Problem |
Output range, inclusive: from the line containing "Dripping Springs family" to the line containing "[Half Price Books". Restate those lines from the data below word for word and only those.

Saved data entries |
——
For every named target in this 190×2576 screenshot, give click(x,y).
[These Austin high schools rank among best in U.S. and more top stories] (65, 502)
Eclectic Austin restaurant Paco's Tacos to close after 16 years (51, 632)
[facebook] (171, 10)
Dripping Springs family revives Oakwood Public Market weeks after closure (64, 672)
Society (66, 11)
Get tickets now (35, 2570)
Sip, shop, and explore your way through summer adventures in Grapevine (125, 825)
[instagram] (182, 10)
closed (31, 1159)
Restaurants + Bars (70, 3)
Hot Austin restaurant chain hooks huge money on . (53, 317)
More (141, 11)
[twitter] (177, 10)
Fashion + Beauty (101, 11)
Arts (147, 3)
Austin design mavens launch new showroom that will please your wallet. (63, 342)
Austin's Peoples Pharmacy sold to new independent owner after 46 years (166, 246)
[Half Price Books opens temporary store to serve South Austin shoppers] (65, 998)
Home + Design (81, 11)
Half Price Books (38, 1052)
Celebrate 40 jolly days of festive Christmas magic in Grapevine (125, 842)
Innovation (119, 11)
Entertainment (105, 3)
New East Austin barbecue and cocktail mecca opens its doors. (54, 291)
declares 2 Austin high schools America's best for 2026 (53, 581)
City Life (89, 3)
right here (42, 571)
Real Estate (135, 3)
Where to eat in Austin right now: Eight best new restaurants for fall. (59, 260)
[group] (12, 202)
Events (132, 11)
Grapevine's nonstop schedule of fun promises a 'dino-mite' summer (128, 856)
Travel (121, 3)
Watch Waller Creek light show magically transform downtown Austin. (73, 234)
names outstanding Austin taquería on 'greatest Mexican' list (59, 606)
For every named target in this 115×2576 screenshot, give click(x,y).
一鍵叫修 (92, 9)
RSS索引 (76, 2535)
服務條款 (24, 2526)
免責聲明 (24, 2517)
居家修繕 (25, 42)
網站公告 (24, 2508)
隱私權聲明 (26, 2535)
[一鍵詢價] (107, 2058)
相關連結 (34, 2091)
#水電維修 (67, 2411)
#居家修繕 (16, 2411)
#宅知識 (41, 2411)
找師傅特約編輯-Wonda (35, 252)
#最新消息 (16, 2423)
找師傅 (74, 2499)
——
Finished task |
Dripping Springs family revives Oakwood Public Market weeks after closure (64, 672)
Society (66, 11)
Get tickets now (35, 2570)
Sip, shop, and explore your way through summer adventures in Grapevine (125, 825)
[instagram] (182, 10)
closed (31, 1159)
Restaurants + Bars (70, 3)
Hot Austin restaurant chain hooks huge money on . (53, 317)
More (141, 11)
[twitter] (177, 10)
Fashion + Beauty (101, 11)
Arts (147, 3)
Austin design mavens launch new showroom that will please your wallet. (63, 342)
Austin's Peoples Pharmacy sold to new independent owner after 46 years (166, 246)
[Half Price Books opens temporary store to serve South Austin shoppers] (65, 998)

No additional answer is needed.